Saved entries
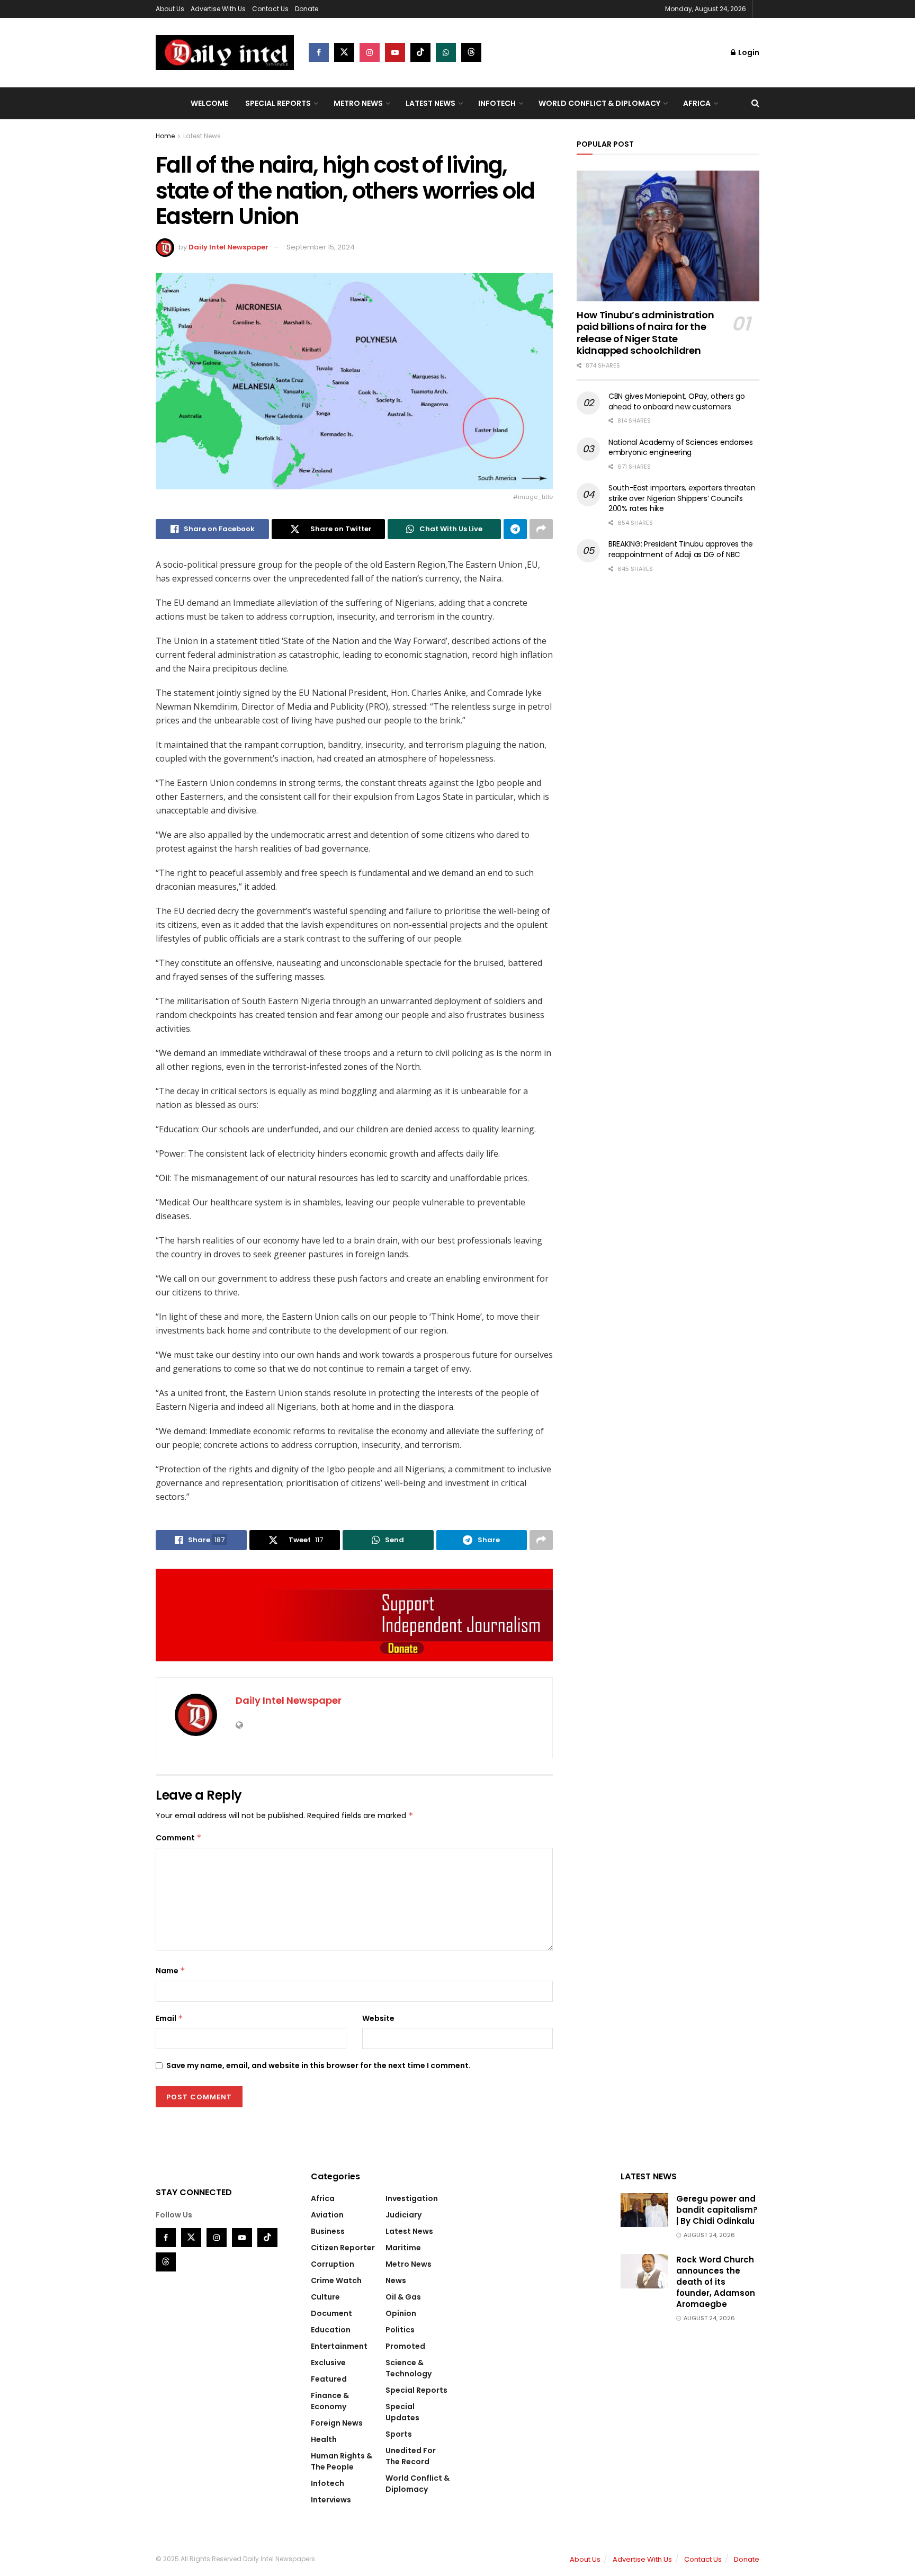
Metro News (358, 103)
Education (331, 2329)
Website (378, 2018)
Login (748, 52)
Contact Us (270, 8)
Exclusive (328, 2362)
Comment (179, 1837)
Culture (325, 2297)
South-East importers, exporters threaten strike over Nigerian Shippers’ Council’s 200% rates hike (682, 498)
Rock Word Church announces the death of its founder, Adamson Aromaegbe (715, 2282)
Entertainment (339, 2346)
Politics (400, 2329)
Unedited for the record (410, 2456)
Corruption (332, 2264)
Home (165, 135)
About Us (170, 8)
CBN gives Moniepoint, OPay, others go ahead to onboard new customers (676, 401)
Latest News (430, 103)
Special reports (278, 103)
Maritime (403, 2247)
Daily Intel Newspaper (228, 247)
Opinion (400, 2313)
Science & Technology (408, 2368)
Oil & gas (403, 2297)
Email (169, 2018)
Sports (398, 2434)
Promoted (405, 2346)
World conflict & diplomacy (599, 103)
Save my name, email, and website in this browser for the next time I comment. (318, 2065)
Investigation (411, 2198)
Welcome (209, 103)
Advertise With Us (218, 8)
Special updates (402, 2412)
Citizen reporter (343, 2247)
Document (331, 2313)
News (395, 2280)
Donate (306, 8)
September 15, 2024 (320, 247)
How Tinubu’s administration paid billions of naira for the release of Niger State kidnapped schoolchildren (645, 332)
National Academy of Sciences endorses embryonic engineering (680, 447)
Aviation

TASK TO COMPLETE
Starting with the line that contains "How Tinubu’s administration", return each line through the last one of the data above, exactly as written and nothing more.

ANSWER FOR THIS EXERCISE
How Tinubu’s administration paid billions of naira for the release of Niger State kidnapped schoolchildren (645, 332)
National Academy of Sciences endorses embryonic engineering (680, 447)
Aviation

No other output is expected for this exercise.